How to Emulate PROC APPEND in CAS

By Steven Sober on SAS Users November 20, 2017 Topics | Advanced Analytics Programming Tips

SAS Viya provides a robust, scalable, cloud-ready, distributed runtime engine. This engine is driven by CAS (Cloud Analytic Services), providing fast processing for many data management techniques that run distributive, i.e. using all threads on all defined compute nodes.

Note:

SAS Viya 3.5+ now supports the data set option APPEND=YES. The code displayed in figure 4 can be re-written as:

data casuser.append_target_table (append=yes);
set casuser.table_two;
run;

Why

PROC APPEND is a common technique used in SAS processes. This technique will concatenate two data sets together. However, PROC APPEND will produce an ERROR if the target CAS table exists prior to the PROC APPEND.

Simulating PROC APPEND — Figure 1. SAS Log with the PROC APPEND ERROR message

Now what?

How

To explain how to emulate PROC APPEND we first need to create two CAS tables. The first CAS table is named CASUSER.APPEND_TARGET. Notice the variables table, row and variable in figure 2.

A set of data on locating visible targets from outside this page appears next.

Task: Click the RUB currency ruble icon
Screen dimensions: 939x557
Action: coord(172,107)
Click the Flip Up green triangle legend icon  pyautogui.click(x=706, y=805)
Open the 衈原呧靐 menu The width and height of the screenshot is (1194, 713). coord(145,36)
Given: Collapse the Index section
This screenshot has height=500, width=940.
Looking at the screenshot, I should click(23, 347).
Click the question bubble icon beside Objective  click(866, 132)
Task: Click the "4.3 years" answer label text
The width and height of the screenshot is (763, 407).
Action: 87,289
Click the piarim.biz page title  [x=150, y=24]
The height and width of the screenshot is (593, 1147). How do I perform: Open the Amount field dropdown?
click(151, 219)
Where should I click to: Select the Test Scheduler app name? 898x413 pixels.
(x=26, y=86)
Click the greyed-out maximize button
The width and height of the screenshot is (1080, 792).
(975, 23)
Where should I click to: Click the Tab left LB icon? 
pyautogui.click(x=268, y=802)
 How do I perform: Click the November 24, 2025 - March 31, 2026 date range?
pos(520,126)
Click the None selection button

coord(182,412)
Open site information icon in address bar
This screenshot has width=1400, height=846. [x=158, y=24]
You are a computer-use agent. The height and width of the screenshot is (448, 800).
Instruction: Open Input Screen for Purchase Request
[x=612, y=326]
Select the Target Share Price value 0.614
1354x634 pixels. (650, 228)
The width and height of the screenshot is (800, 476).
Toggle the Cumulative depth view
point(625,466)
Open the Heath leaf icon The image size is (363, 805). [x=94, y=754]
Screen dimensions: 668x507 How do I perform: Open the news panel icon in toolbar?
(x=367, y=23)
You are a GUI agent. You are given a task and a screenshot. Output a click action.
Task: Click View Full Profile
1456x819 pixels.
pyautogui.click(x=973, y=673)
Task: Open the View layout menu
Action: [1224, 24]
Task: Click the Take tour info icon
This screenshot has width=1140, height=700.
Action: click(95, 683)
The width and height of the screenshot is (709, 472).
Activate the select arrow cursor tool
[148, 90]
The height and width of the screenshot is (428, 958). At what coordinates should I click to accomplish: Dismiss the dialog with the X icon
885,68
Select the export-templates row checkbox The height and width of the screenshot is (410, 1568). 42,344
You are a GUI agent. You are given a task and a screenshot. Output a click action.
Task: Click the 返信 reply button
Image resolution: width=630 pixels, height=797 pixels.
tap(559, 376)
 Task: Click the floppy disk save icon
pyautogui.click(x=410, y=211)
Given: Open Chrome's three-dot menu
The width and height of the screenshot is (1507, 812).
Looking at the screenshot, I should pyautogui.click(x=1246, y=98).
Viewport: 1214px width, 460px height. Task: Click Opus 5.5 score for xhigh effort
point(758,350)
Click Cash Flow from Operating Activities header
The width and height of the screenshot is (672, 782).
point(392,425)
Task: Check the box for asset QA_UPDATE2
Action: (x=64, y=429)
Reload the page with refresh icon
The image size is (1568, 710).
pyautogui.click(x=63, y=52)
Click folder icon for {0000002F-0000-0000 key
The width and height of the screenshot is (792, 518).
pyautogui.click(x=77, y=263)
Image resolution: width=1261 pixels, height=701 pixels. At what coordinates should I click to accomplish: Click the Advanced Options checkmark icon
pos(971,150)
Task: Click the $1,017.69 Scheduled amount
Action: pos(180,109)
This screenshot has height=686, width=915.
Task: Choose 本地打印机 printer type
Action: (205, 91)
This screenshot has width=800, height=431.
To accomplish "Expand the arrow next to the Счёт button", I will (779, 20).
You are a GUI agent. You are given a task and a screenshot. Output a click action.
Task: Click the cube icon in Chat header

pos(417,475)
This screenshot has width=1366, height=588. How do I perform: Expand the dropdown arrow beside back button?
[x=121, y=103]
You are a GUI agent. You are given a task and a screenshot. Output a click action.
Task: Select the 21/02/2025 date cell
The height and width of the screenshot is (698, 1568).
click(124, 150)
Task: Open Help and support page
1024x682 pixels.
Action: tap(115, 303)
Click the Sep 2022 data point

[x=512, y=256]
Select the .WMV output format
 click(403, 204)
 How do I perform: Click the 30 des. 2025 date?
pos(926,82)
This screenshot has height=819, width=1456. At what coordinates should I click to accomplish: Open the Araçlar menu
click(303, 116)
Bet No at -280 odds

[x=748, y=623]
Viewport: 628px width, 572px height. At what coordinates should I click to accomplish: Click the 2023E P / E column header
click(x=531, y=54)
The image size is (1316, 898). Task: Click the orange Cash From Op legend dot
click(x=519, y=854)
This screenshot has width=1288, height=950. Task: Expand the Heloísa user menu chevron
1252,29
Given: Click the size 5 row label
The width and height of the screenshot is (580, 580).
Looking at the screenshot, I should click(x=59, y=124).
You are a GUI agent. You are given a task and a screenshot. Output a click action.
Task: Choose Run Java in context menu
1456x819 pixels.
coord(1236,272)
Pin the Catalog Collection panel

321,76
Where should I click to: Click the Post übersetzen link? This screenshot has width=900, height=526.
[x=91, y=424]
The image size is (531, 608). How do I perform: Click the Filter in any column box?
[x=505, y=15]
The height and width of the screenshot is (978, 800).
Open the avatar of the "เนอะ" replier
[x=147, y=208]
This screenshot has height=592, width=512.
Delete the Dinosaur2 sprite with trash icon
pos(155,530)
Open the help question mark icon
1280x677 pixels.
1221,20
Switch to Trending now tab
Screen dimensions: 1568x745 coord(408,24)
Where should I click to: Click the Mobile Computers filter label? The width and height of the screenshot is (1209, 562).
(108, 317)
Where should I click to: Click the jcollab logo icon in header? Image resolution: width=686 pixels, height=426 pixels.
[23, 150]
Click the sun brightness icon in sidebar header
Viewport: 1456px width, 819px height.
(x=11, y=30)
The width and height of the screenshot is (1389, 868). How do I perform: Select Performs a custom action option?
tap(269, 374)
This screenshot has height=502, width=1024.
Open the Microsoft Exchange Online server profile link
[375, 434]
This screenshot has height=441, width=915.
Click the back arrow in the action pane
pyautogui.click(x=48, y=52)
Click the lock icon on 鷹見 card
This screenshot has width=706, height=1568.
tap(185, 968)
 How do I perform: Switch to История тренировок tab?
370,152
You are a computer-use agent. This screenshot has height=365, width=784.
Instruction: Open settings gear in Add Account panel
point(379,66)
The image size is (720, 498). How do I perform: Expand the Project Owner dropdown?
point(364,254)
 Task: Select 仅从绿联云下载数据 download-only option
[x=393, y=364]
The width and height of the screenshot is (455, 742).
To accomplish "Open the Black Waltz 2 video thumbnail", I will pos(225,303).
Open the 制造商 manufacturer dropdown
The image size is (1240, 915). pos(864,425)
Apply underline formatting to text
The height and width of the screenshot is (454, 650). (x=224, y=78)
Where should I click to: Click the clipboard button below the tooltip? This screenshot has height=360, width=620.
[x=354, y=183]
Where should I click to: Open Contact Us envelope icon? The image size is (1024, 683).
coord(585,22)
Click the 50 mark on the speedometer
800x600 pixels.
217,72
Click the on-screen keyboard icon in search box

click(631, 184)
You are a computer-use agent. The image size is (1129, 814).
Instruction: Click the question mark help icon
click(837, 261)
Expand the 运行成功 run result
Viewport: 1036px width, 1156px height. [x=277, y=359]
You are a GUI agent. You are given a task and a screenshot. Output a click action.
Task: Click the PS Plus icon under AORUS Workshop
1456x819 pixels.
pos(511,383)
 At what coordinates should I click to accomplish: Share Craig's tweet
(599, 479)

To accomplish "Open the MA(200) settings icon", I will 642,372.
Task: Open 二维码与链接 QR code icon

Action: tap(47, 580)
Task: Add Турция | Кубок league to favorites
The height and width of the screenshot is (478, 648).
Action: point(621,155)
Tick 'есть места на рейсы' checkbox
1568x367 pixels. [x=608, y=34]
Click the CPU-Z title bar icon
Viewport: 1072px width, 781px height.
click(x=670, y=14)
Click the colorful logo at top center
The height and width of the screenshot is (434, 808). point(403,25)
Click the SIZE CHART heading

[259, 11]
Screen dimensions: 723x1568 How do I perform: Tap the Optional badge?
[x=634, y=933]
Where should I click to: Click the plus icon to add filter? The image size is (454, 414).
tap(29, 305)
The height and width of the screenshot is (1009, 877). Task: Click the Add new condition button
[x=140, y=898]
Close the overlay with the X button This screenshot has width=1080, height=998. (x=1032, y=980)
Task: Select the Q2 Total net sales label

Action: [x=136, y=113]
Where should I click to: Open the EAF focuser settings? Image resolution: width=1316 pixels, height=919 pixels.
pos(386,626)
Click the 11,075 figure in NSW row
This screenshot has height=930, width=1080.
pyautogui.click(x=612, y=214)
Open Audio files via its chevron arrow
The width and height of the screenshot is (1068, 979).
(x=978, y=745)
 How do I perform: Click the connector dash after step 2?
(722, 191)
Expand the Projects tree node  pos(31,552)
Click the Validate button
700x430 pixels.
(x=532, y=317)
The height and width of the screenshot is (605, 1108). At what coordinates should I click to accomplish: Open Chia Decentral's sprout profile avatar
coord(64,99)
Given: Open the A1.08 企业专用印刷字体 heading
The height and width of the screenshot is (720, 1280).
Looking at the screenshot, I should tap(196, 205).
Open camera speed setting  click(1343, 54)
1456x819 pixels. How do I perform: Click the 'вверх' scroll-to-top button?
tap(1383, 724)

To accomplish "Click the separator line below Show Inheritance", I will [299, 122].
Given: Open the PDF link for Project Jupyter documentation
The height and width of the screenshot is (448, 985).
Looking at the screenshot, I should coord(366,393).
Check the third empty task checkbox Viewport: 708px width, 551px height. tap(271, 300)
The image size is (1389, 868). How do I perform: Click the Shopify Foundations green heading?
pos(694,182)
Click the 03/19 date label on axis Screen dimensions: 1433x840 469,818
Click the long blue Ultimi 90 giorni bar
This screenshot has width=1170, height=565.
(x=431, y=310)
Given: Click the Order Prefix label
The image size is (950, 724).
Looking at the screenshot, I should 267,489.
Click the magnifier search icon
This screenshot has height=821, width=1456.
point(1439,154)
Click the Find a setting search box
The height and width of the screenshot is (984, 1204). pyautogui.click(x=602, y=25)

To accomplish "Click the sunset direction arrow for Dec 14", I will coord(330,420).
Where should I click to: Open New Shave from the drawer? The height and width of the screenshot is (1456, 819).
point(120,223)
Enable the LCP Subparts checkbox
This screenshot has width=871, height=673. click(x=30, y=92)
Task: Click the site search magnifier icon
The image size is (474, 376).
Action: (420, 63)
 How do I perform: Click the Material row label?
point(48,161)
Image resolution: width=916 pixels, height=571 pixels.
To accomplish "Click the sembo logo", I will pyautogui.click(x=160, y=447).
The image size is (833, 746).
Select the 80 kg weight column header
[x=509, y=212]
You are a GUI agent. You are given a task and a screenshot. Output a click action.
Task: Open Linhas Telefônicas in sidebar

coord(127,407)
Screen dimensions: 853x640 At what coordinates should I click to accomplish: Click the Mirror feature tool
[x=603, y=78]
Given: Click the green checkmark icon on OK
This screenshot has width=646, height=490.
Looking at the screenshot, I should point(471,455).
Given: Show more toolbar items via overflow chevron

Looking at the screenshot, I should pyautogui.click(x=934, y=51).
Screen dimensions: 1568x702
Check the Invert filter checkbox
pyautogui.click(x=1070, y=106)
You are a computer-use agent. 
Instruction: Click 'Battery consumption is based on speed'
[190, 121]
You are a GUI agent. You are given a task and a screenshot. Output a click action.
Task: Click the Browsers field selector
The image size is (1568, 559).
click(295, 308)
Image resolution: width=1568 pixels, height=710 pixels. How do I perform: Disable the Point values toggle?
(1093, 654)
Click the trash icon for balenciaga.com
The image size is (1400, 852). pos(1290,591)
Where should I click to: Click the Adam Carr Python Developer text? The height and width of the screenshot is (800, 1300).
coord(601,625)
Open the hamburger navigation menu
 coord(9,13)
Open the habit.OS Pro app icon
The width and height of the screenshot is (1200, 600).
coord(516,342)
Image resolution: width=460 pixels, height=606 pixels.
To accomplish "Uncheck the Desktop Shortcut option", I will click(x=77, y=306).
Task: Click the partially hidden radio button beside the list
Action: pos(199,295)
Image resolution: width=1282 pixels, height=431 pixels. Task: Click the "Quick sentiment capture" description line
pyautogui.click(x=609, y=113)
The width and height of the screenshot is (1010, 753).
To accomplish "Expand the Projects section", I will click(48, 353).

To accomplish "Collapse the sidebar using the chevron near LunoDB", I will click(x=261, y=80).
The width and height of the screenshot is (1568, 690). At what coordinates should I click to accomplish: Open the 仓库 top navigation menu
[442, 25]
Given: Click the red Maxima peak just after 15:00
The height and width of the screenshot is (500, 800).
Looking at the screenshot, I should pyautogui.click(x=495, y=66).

Figure 2. Creating the CAS table we need to append rows to

The second CAS table is called CASUSER.TABLE_TWO and in figure 3 we can review the variables table, row, and variable.

Figure 3. Creating the table with the rows that we need to append to the existing CAS table

To emulate PROC APPEND we will use a DATA Step. Notice on line 77 in figure 4 we will overwrite an existing CAS table, i.e. CASUSER.APEND_TARGET. On Line 78, we see the first table on the SET statement is CASUSER.APPEND_TARGET, followed by CASUSER.TABLE_TWO. When this DATA Step runs, all of the rows in CASUSER.APPEND_TARGET will be processed first, followed by the rows in CASUSER.TABLE_TWO. Also, note we are not limited to two tables on the SET statement with DATA Step; we can use as many as we need to solve our business problems.

Figure 4. SAS log validating the DATA Step ran in CAS i.e. distributed

The result table created by the DATA Step is shown in figure 5.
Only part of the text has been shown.